Exercise details: Your reply should be an exact copy of every entry, with the pictures removed.

[Provided records]

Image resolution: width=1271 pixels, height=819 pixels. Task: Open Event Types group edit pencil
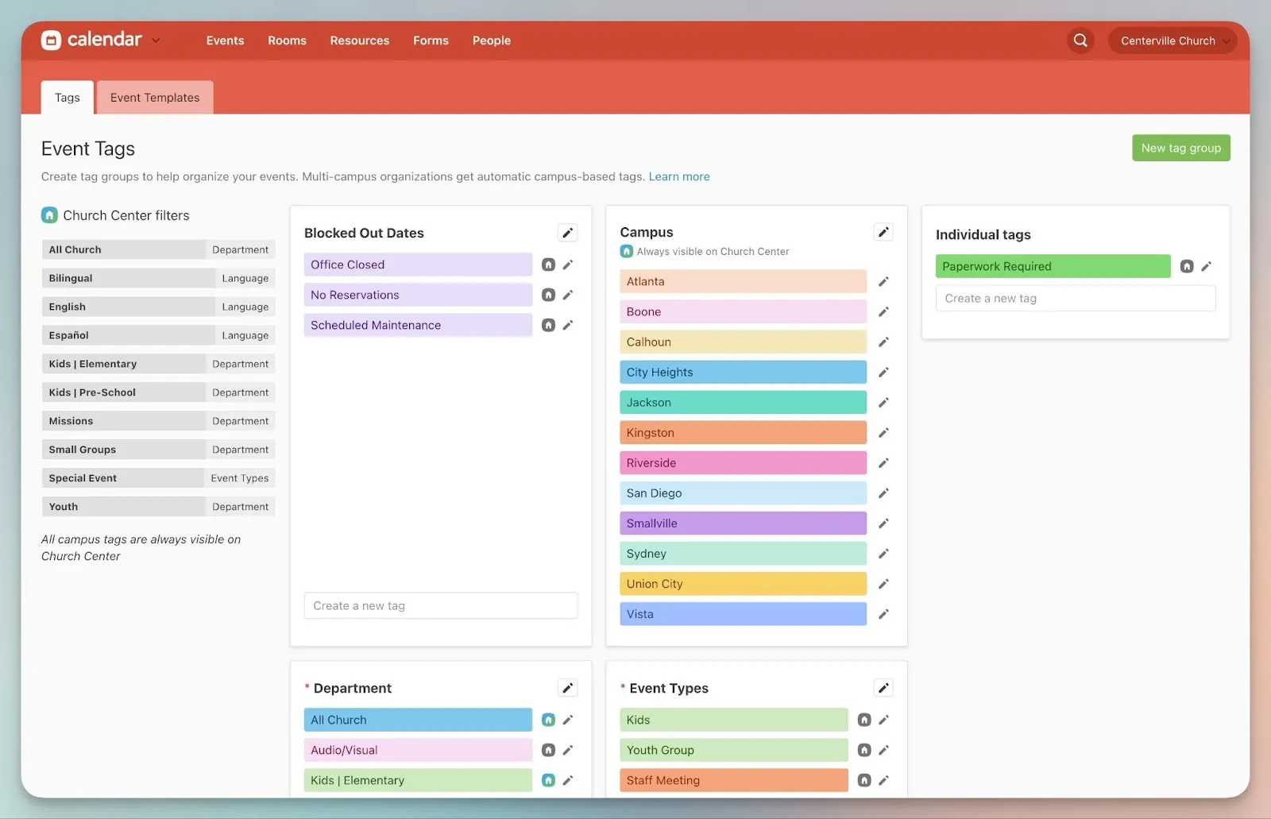tap(883, 688)
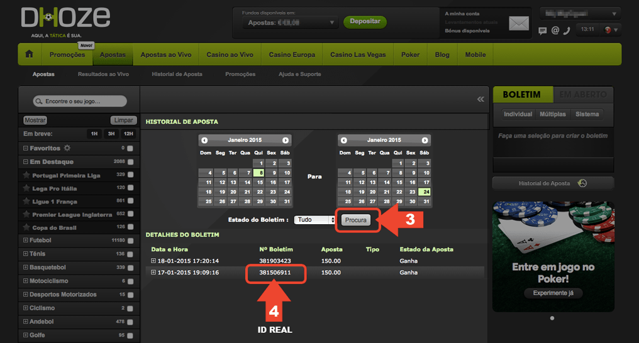This screenshot has width=639, height=343.
Task: Click the Procura search button
Action: [355, 220]
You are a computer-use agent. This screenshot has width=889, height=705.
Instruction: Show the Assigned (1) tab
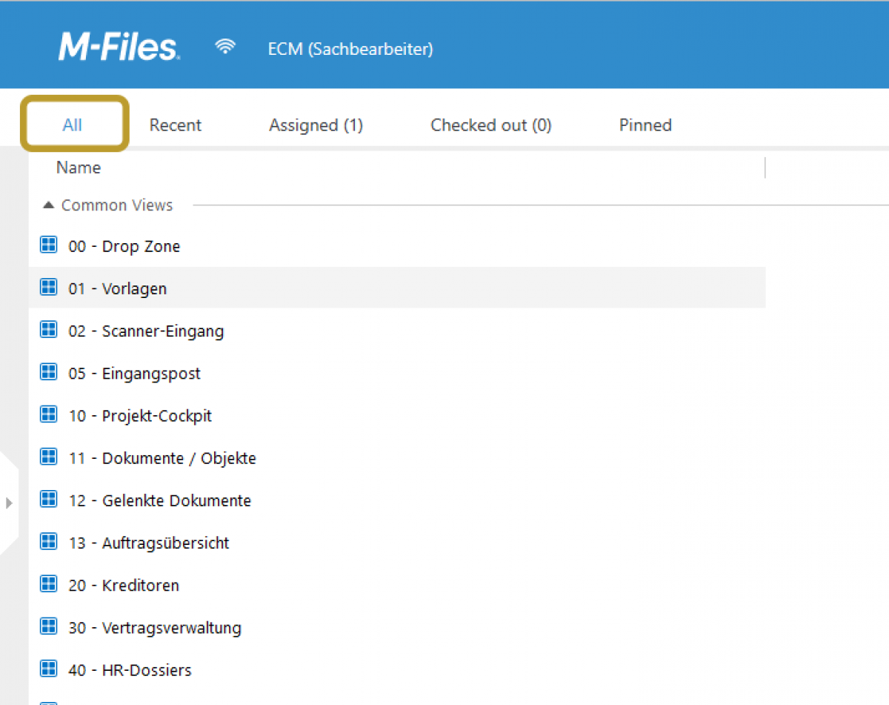point(316,125)
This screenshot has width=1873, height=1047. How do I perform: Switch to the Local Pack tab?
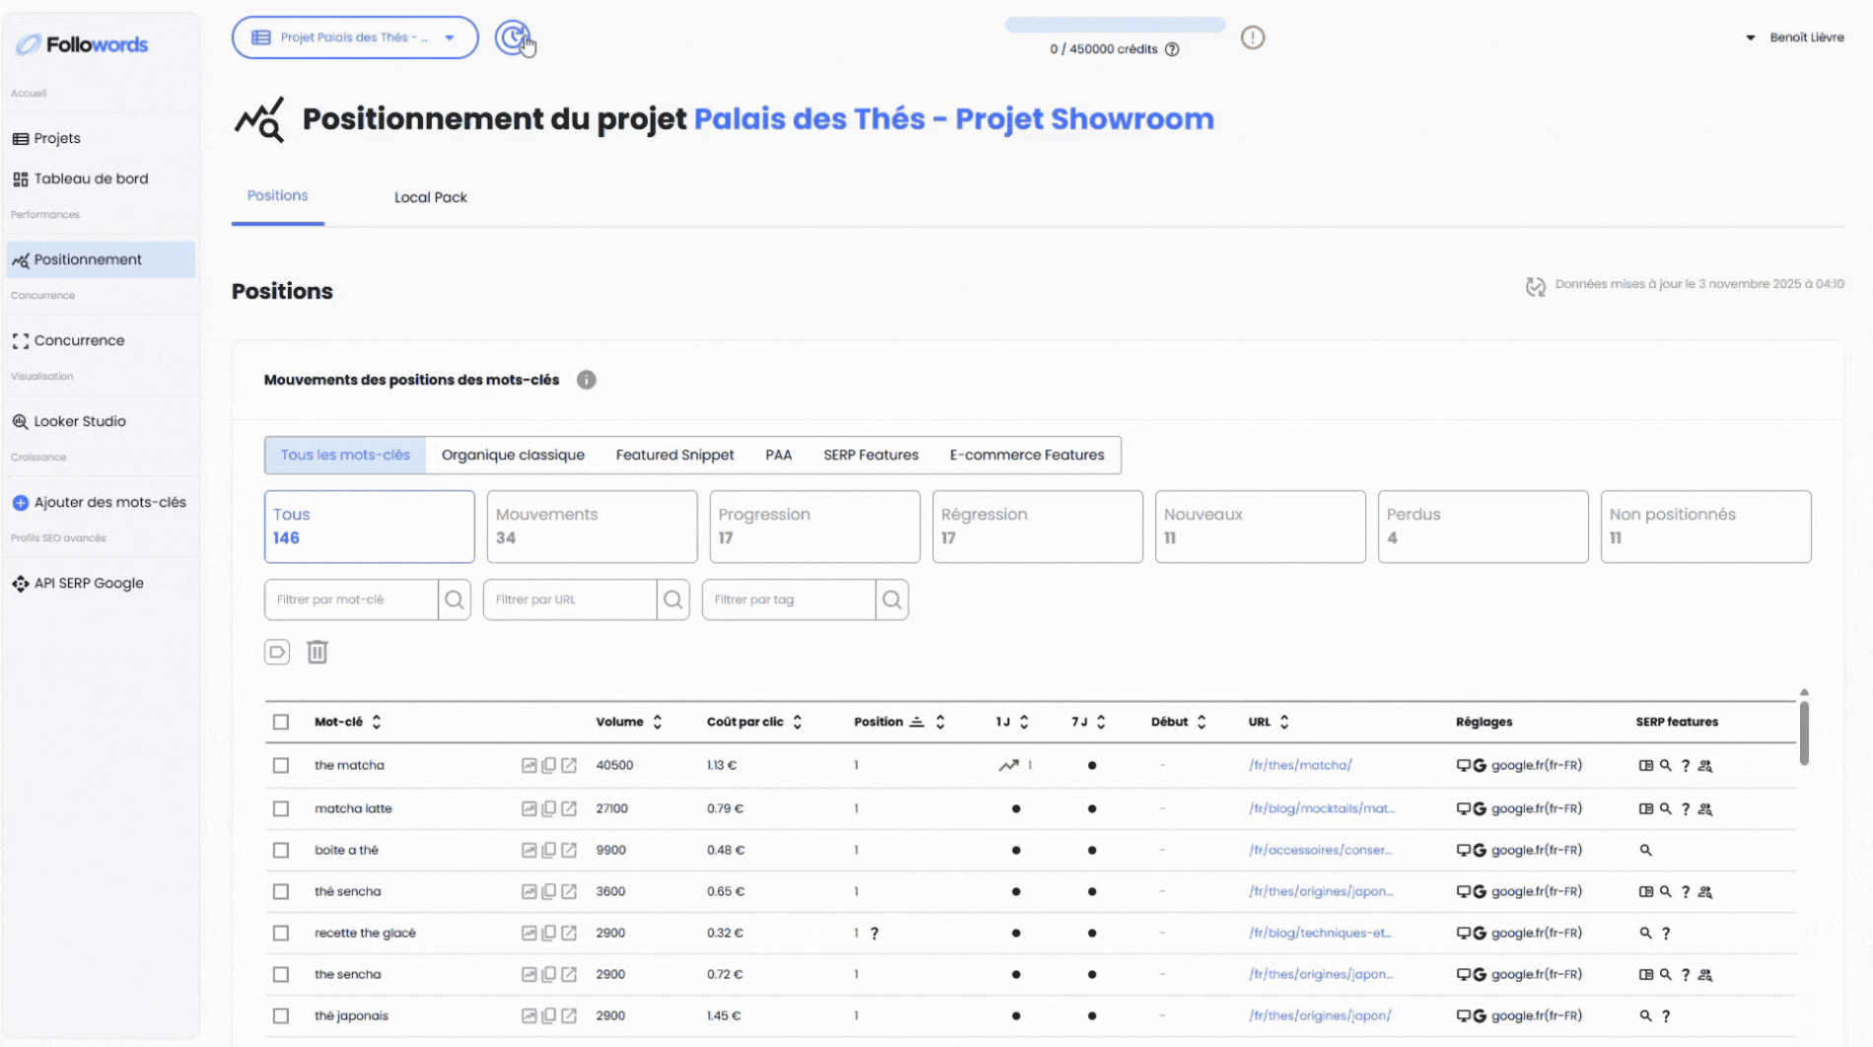430,197
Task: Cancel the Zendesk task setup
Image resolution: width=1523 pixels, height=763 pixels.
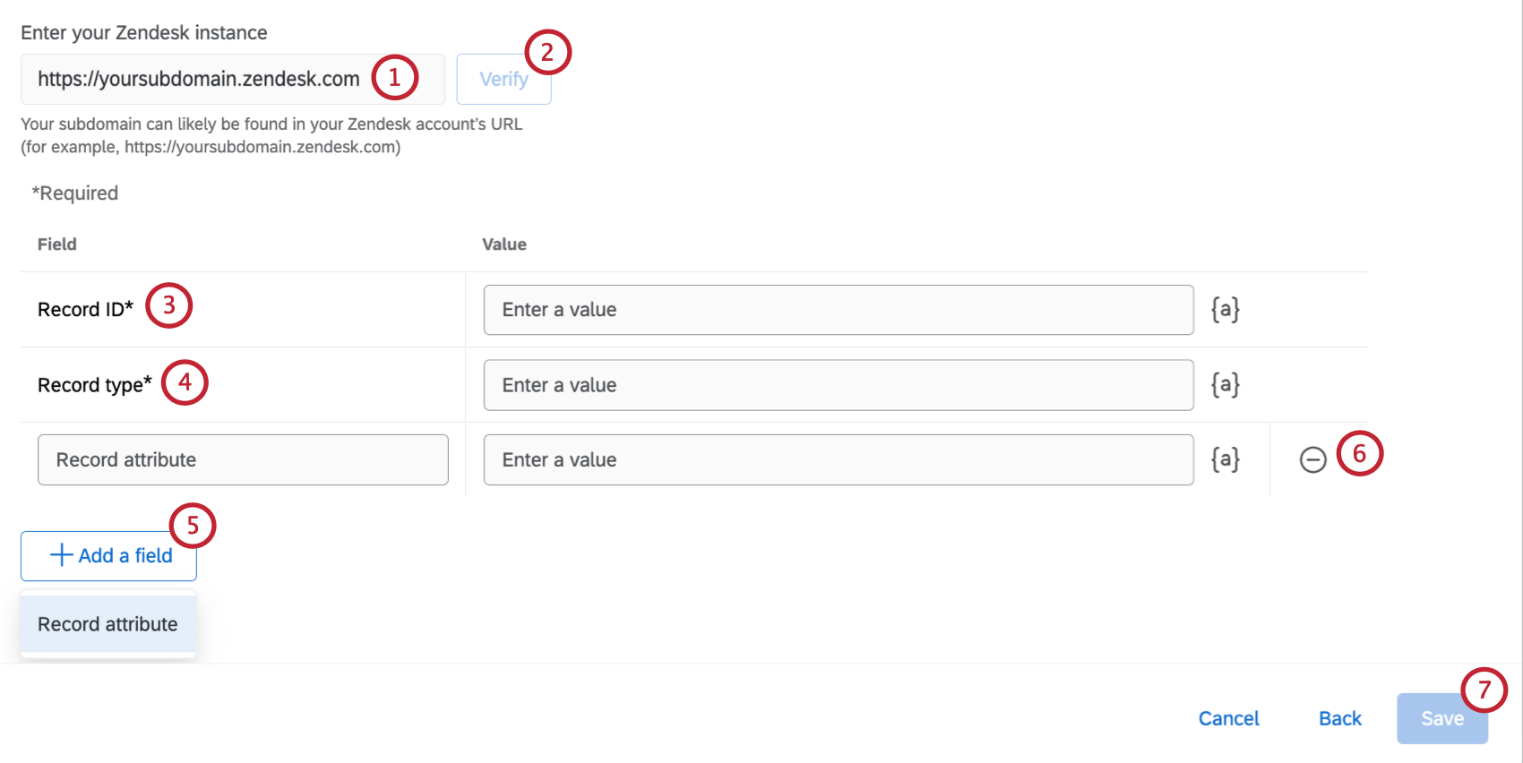Action: (x=1228, y=718)
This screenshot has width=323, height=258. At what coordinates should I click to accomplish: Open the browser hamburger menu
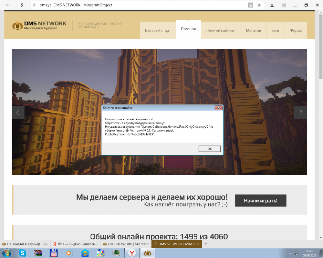[284, 5]
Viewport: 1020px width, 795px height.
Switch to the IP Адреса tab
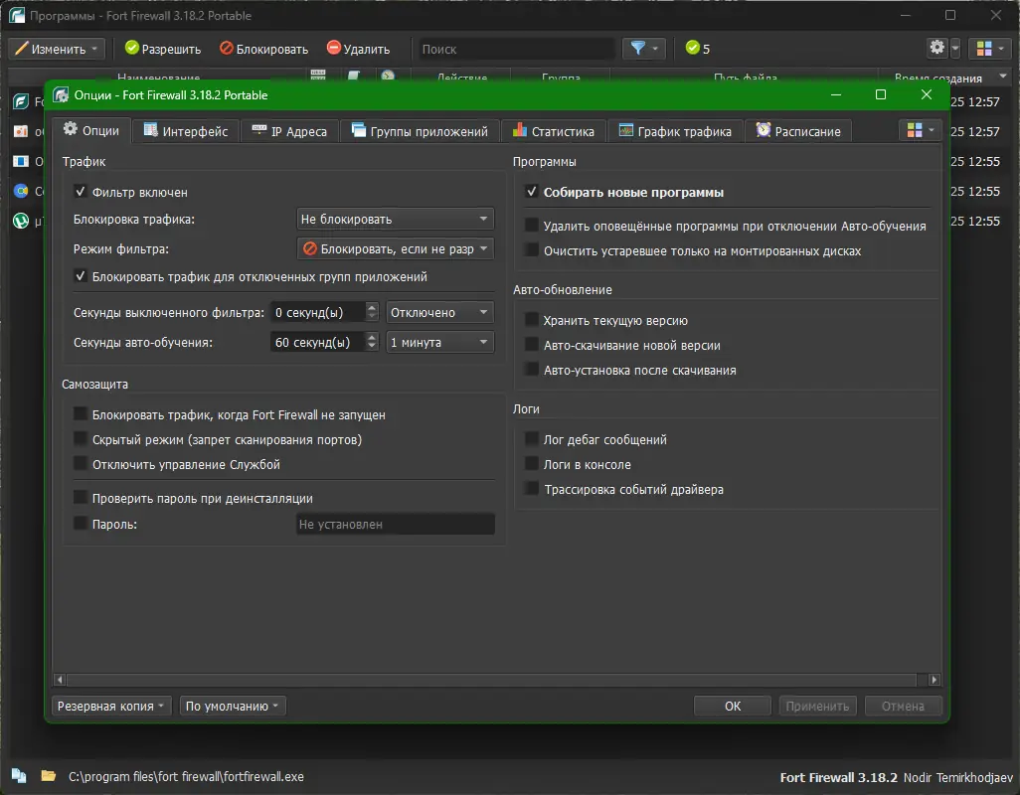click(289, 131)
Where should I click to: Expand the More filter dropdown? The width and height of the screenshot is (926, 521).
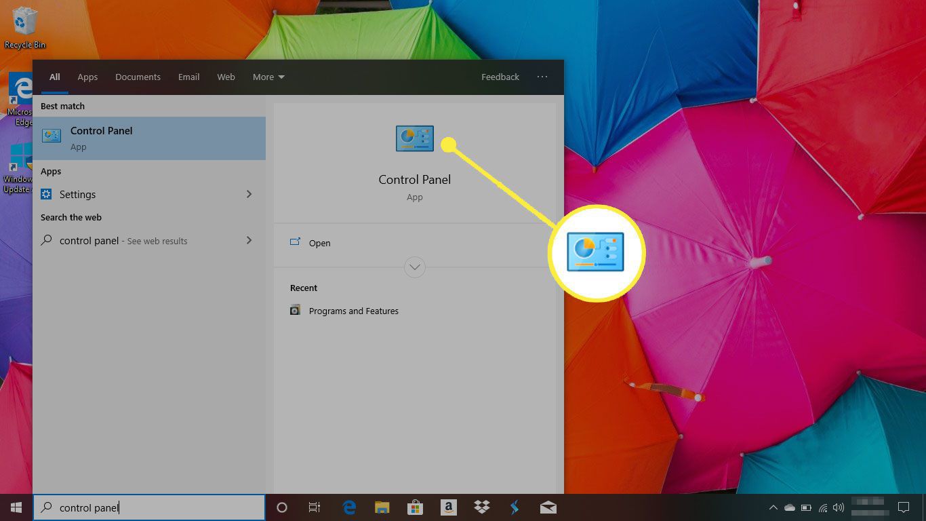[x=268, y=77]
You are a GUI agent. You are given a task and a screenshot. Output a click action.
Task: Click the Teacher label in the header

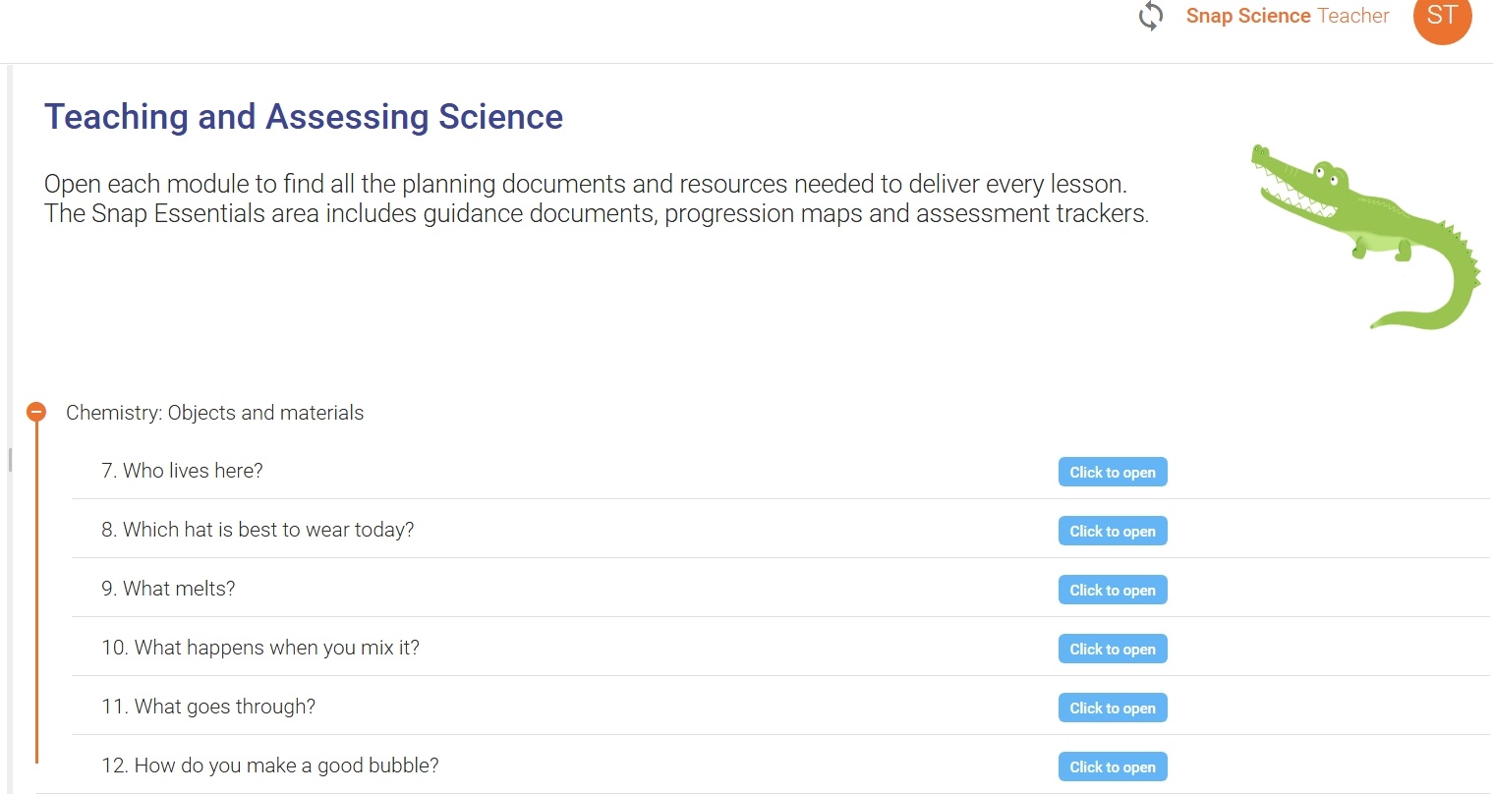click(1354, 16)
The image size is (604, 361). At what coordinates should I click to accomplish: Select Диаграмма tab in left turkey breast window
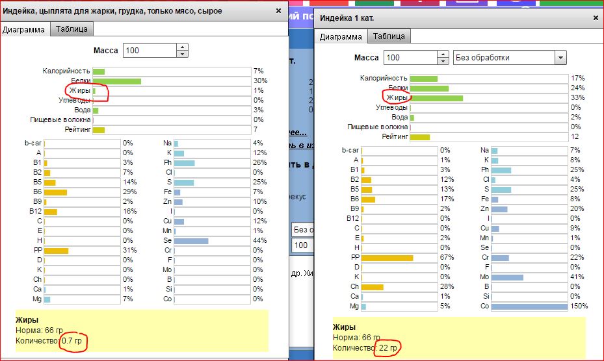(24, 29)
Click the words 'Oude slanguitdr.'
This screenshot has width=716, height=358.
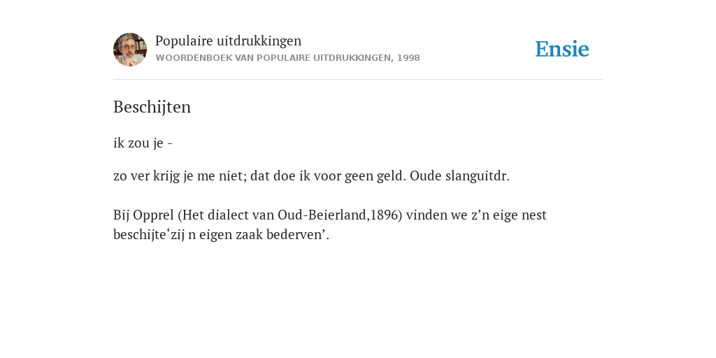pyautogui.click(x=459, y=176)
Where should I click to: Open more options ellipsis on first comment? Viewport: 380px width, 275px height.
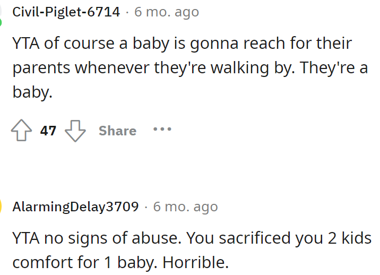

[/Provided records]

Solution to this exercise:
Image resolution: width=1271 pixels, height=819 pixels. Task: Open Event Types group edit pencil
tap(883, 688)
This screenshot has width=639, height=343.
Task: Click the Procura search button
Action: [355, 220]
You are a computer-use agent. This screenshot has width=889, height=705.
Instruction: Show the Assigned (1) tab
point(316,125)
This screenshot has width=1873, height=1047. How do I perform: Switch to the Local Pack tab?
430,197
Task: Cancel the Zendesk task setup
Image resolution: width=1523 pixels, height=763 pixels.
Action: (x=1228, y=718)
This screenshot has width=323, height=258. At what coordinates should I click to accomplish: Open the browser hamburger menu
[284, 5]
Viewport: 1020px width, 795px height.
Switch to the IP Адреса tab
click(289, 131)
Where should I click to: Expand the More filter dropdown? The width and height of the screenshot is (926, 521).
[x=268, y=77]
You are a GUI agent. You are given a task and a screenshot. Output a click action.
Task: Click the Teacher label in the header

click(1354, 16)
The image size is (604, 361). At what coordinates should I click to accomplish: Select Диаграмма tab in left turkey breast window
(24, 29)
Click the words 'Oude slanguitdr.'
This screenshot has width=716, height=358.
pyautogui.click(x=459, y=176)
Where should I click to: Open more options ellipsis on first comment? Viewport: 380px width, 275px height.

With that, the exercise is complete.